Many Ambient IoT solutions use Bluetooth, or more specifically Bluetooth Low Energy (or BLE), as the underlying wireless technology. Bluetooth’s advantages include its ubiquity and relatively low deployment costs. But more importantly, many Wi-Fi Access Points are Bluetooth-enabled, including some that are purpose-built for supporting large numbers of Bluetooth devices, making implementations even more cost-efficient in environments where networks already exist; and not to mention that every smartphone also has this capability.

An example of an ambient sensor is one that measures temperature while harvesting RF (radio frequency) energy for power. When constant monitoring is not required, such a device can gather enough energy from the router’s radio waves to take a reading and send it periodically.
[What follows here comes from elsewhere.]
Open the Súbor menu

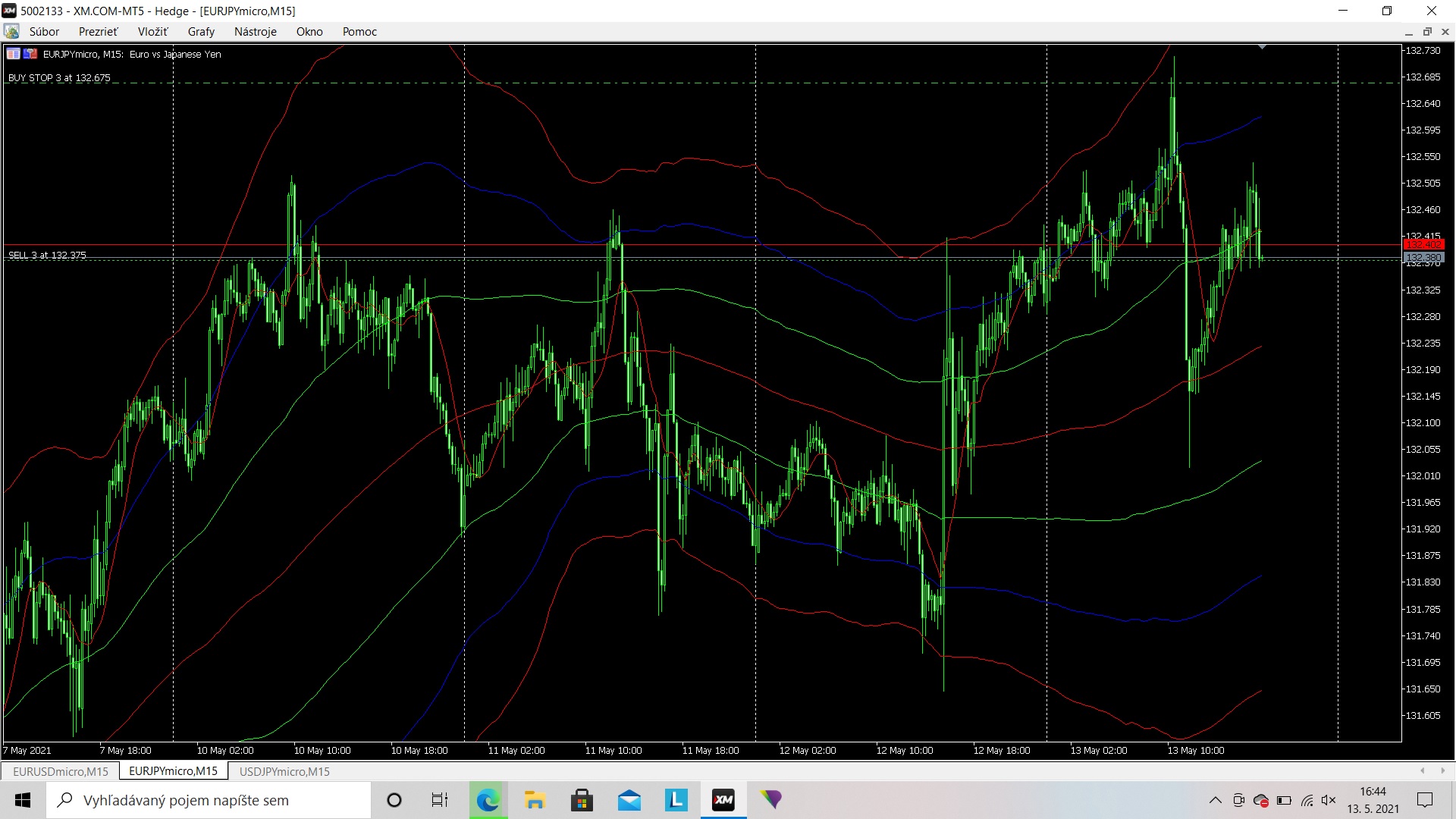click(x=44, y=32)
Early adopters of Ambient IoT include retailers, grocery chains, and pharmaceutical companies, with use cases that include:

  • Real-time location of assets
  • Supply chain tracking
  • Temperature and humidity monitoring
  • Electronic shelf labels

Although Ambient IoT has some clear advantages, some aspects of an implementation can still be challenging. Like any technology, it will not be the right solution for all remote sensing applications. And with the deployment of potentially huge numbers of sensors comes an increase in data, along with the storage, management, and interpretation of it all. Good planning, data analysis, and the informed choice of a platform for device and data management and data visualization are still critical aspects of any project.